Arthritis forced Wright to give up his career as a violinist in 1934, and he resolved to pursue his hobby of photography as a new career. In 1939 the Museum of Modern Art accepted six of Wright's photographs, donated by Albert Bender, into its photography collection. These were followed by another ten prints the following year. Several of his photos were displayed at the Golden Gate International Exposition in San Francisco in 1939 and 1940. Wright's work was also featured in a 1943 exhibition at The Museum of Modern Art called "Action Photography", along with work by Erich Salomon, Peter Stackpole, Alfred Stieglitz, Paul Strand and Weegee.

He was issued a United States patent for a portable photo-printing device in 1935.
 He also made various devices, including "collapsible and portable latrines" for the High Trips, and "astonishingly solid camera and violin cases of varnished plywood with leather thongs, which would tolerate the rigors of being packed for a month on muleback."

In an article published in 1957, which included eight full-page photographs, Wright described his thoughts about how high mountain beauty resembles great music: "Beauty haunts the high country like a majestic hymn, sings in cold sunny air, the brilliant mountain air—makes of sunlight a living thing—floats in cloud forms—filters changing floods of light ever clothing the mountains anew. Beauty arrives in deep voice of river and wind through forest, swelling the chorus, giving sonority universal proportions."
He dedicated these words to Sierra Club leader William Edward Colby, and they became part of the introduction to Wright's posthumous book, Words of the Earth.

== Final years ==

Ansel Adams described Wright's final years as "complex and difficult". He suffered a stroke, which caused a personality change, and he became "rigid and dictatorial", which was a "painful experience for all his friends." Wright died in 1959.

== Legacy ==

After his death, Nancy Newhall edited and completed his book, Words of the Earth, which was among the first titles published by Sierra Club Books in 1960. Ansel Adams wrote the foreword.
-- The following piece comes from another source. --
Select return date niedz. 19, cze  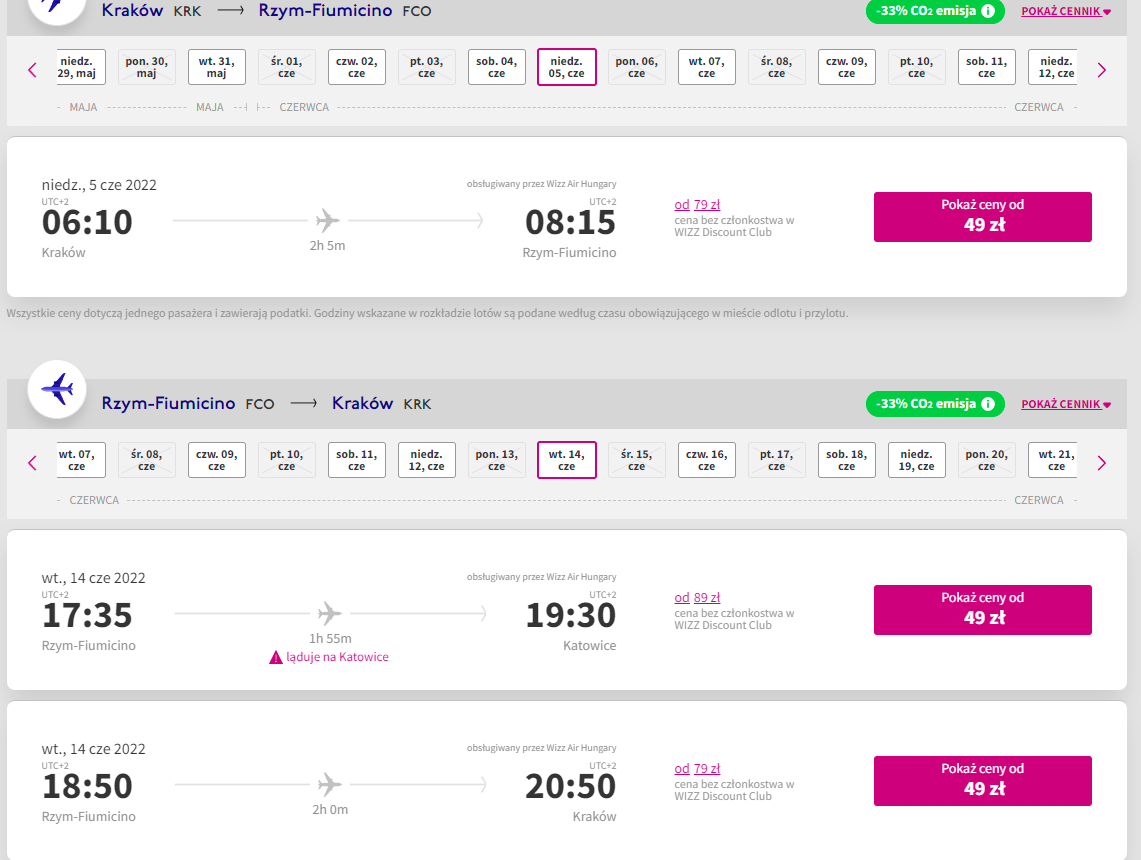(917, 460)
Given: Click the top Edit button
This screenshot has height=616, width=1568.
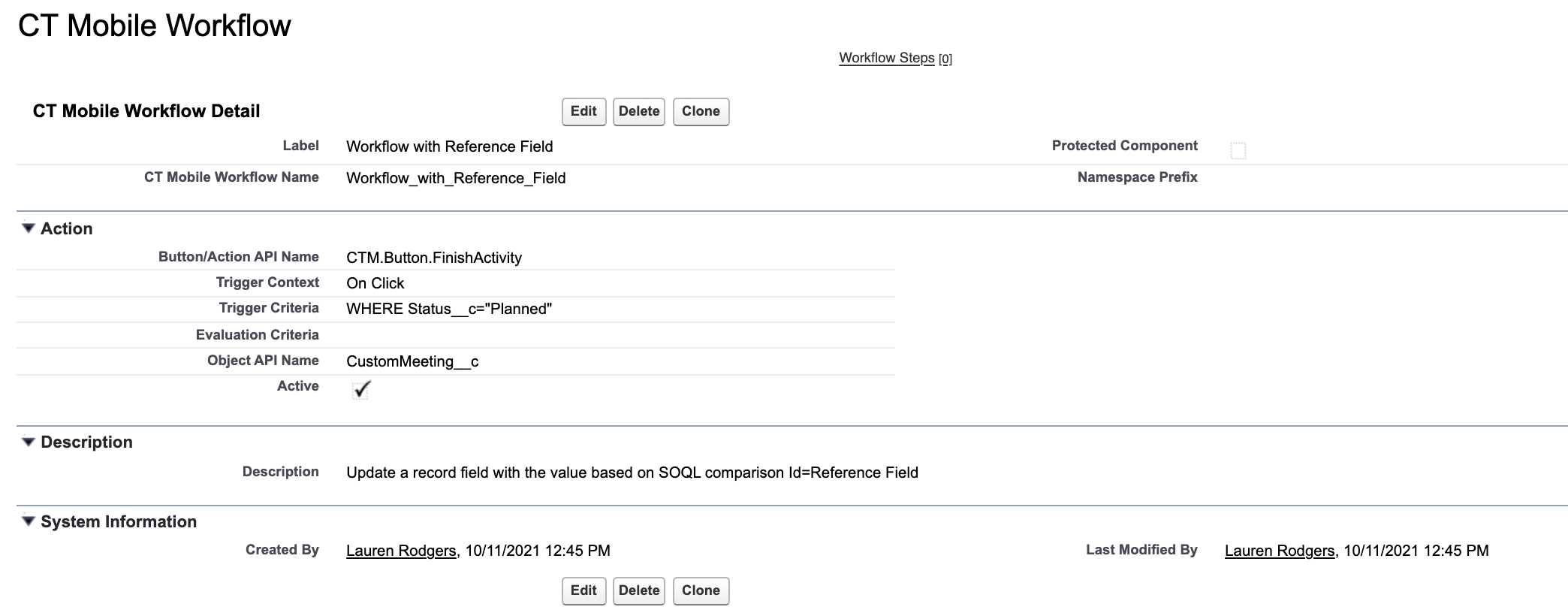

In 1961, a 12,362-foot (3768 meter) High Sierra peak was officially named Mount Cedric Wright, in memory of Wright, who was described as an "internationally known photographer whose photography has made a significant contribution to the appreciation of the natural scene." The mountain is located in Kings Canyon National Park, 1.9 km (1.2 mi) southwest of Colosseum Mountain and 5.3 km (3.3 mi) south-southeast of Mount Pinchot. Virginia Best Adams later arranged for park ranger Randy Morgenson to scatter Wright's ashes on the slopes of Mount Cedric Wright. In 1976, Ansel Adams and the Sierra Club arranged for Wright's personal papers to be donated to the Bancroft Library at the University of California, Berkeley.

A 2011 exhibit at the Chadwick School featured photos of the school by both Wright and Adams. Two of Wright's children had attended the school. A critic writing for the Los Angeles Times praised Wright's work: "In the Chadwick exhibition, it's Wright who trumps Adams with the show's most jaw-dropping image: a 1947 shot of five boys playing basketball on the school's outdoor court, against a backdrop of rolling hills and the Los Angeles Basin far below. It captures a moment of sheer ballet, the composition so gracefully perfect that one would think it had been choreographed by Balanchine — except that you can't choreograph players leaping for a rebound."